La nueva ordenanza del taxi en Madrid: precios cerrados, taxi compartido y sin delitos sexuales

El Ayuntamiento de la capital impulsa unas nuevas normas para este transporte que afectará también a la vestimenta de los profesionales

Un grupo de taxis en Madrid
Un grupo de taxis en MadridSERGIO PEREZREUTERS

El Ayuntamiento de Madrid celebra hoy un pleno extraordinario donde previsiblemente será aprobada la reforma de la Ordenanza Reguladora del Taxi, que entre otras novedades introducirá un código de vestimenta y un sistema de licencia por puntos para los taxistas.

Precio cerrado

Un precio cerrado a las carreras que, por otro lado, ya existen en las que tienen destino y final en el aeropuerto de Barajas. Este precio cerrado es otro de los elementos destacados del nuevo marco. Ahora solo podrá emplearse cuando se lleve a cabo una contratación anticipada por “medios telemáticos”, de nuevo excluyendo la llamada contratación directa (en parada o parándolo en la vía pública). Este, con todo, es un punto clave en las discusiones con la Federación Profesional del Taxi de Madrid (FPTM). Estos han denunciado que al no haber una plataforma común puede suceder que los precios varíen según la ‘app’ en la que se reserven.

Delitos sexuales

El nuevo documento introduce el carné por puntos, no para los conductores sino para los propietarios de las licencias. Habrá ocho puntos, que se podrán ir descontando “por cada sanción que se imponga a su titular por la comisión de infracciones”. Los taxistas también deberán acreditar que no han sido condenados por delitos de naturaleza sexual ni contra la infancia.

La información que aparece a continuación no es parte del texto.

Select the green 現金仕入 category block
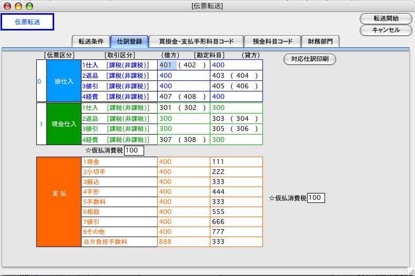Viewport: 415px width, 276px height. (64, 124)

¿Los taxistas vestirán todos igual?

Los conductores de taxi llevarán ropas similares. Pese a que no se establece un uniforme como tal, sí que se marcarán unas pautas. Llevarán una camisa o niqui lisos en los que solo se podrá ver un pequeño logo de la asociación a la que pertenezcan, acompañado de un pantalón largo o falda.

Taxi compartido

El documento del Ayuntamiento introduce la opción de reservar por plazas un trayecto, por lo que no se pagaría la totalidad del mismo y el conductor realizaría paradas para recoger a otros usuarios que hubieran solicitado un asiento. Este tipo de desplazamientos podrá hacerse únicamente si se demanda el servicio mediante alguna aplicación, nunca en taxis que se encuentren en una parada ni aquellos a los que se para por la calle.

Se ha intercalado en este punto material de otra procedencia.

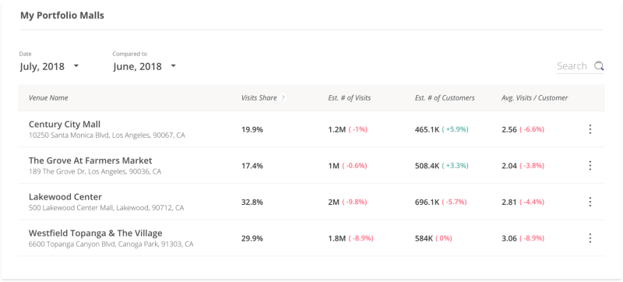Open the three-dot menu for Lakewood Center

El Gobierno municipal de José Luis Martínez-Almeida aprobó en febrero el anteproyecto de la norma, que permitirá reducir a la mitad la flota de taxis en servicio ante “circunstancias excepcionales de caída de la demanda”, como ha ocurrido durante la pandemia, y eliminará la obligación de trabajar un mínimo de siete horas.

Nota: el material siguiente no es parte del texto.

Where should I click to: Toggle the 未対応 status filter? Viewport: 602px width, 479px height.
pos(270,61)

En la comisión extraordinaria celebrada la semana pasada, los partidos del Gobierno (PP y Cs) y Vox aprobaron elevar el texto al pleno y se incorporaron al mismo siete enmiendas de la oposición, como vetar del sector a condenados por delitos de naturaleza sexual o delitos contra la infancia y permitir la instalación de un módulo luminoso que sirva como aviso de socorro.

La norma incorpora, además, nuevas formas de contratación previa mediante precio cerrado y trayectos compartidos y el establecimiento de tarifas fijas desde o hacia las zonas de bajas emisiones como Madrid Central.

Almeida ha defendido este lunes que la ordenanza “va a ayudar a solucionar problemas del taxi”, lo convertirá en un sector “más competitivo” y permitirá a los taxistas “trabajar más y en mejores condiciones”.